Tarefa proposta
No trecho da página, que posição Clemilda Sales ocupa entre as costureiras?

Trecho da página
★ ★ ★ ★ ★ ★ ★

Apesar de ter encontrado certo alento no trabalho com as máscaras e do forte otimismo, ele reconhece as dificuldades. Sente saudades dos familiares, dos irmãos de igreja e de evangelizar. "A gente sente falta e ora em casa, mas a gente quer estar evangelizando, quer estar perto dos nossos irmãos. A nossa expectativa é voltar logo para estarmos novamente todos unidos", diz. A saudade é compartilhada. Todas as costureiras no local fazem parte da mesma igreja e, apesar de estarem juntas na fé e na luta pelo pão de cada dia, sentem falta dos outros irmãos de oração.

É o caso da Clemilda Sales, que fica à frente da facção de costureiras. "É uma vontade que todos nós temos, vontade de ver os nossos familiares, de voltar a frequentar a nossa igreja. Estamos pedindo a Deus para que tudo volte logo ao normal", lembra.

★ ★ ★ ★ ★ ★ ★

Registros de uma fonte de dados
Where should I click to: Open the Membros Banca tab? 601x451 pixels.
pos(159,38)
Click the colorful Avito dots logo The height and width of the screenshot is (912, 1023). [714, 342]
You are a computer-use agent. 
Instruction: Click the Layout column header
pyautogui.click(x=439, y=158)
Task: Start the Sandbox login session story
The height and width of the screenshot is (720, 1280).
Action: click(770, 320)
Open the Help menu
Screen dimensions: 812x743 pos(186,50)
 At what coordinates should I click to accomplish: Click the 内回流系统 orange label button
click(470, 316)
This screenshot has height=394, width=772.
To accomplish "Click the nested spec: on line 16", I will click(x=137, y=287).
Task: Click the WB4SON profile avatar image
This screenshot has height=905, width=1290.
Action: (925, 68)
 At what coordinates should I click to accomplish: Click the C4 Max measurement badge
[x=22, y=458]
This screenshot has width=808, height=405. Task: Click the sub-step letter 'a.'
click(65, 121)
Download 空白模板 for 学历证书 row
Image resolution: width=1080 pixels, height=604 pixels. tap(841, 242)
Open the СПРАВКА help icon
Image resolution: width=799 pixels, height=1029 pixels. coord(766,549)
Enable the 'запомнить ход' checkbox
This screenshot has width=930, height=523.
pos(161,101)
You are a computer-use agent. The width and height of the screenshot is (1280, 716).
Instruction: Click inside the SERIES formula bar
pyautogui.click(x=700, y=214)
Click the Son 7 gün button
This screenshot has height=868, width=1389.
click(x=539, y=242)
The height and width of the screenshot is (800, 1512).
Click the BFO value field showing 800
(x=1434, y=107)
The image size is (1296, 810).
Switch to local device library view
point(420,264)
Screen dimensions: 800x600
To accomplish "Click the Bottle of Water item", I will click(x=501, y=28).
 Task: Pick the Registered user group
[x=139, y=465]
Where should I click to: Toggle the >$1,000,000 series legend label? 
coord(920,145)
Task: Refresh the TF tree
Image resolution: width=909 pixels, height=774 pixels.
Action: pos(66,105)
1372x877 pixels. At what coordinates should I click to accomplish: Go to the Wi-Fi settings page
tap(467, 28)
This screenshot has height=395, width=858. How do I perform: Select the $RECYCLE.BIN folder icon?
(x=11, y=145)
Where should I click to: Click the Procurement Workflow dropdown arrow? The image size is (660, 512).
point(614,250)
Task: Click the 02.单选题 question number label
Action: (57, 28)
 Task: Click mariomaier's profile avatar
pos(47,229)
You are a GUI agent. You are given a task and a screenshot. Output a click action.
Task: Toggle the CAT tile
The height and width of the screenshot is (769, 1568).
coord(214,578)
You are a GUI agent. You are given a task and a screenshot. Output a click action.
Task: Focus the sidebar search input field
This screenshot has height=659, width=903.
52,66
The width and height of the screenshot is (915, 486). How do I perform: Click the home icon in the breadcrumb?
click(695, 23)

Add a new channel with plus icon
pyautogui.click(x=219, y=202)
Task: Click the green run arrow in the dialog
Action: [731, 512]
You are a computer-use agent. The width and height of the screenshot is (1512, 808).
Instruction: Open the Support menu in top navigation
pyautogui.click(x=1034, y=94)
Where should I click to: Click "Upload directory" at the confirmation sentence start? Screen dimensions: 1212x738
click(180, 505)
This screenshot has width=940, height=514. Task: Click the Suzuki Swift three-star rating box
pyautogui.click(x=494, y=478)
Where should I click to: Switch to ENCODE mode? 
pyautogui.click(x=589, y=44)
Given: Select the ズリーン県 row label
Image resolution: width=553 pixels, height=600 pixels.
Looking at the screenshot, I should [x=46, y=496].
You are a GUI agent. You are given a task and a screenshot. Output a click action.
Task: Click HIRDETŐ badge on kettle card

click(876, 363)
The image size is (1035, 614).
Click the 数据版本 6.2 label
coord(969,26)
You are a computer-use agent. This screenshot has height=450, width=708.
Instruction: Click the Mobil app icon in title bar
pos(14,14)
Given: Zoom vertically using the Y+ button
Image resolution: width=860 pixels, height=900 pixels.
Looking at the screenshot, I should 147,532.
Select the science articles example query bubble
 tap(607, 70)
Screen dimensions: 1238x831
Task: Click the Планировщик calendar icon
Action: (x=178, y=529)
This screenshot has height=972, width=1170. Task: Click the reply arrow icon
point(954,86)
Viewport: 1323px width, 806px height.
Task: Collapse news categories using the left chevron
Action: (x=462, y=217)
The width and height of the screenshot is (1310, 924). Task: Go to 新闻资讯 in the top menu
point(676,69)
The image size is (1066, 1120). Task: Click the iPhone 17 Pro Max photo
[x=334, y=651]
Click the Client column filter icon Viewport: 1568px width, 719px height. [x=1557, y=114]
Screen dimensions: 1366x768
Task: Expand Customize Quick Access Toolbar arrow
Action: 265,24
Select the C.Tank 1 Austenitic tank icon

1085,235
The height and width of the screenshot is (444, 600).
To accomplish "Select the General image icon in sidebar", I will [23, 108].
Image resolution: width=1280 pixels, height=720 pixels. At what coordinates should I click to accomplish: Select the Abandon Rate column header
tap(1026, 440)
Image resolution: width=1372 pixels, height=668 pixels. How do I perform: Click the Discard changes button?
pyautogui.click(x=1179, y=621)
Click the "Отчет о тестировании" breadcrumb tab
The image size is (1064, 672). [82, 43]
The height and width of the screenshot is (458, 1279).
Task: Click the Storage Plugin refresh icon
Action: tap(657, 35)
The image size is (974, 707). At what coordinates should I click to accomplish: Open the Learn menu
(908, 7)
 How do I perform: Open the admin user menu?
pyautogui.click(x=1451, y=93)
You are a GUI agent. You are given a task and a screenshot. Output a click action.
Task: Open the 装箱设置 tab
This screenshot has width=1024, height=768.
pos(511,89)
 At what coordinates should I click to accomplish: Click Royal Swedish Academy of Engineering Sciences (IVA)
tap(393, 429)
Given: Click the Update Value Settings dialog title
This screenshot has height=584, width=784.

★ ★ ★ ★ ★ ★ ★

Resposta da tarefa
Ela fica à frente da facção de costureiras.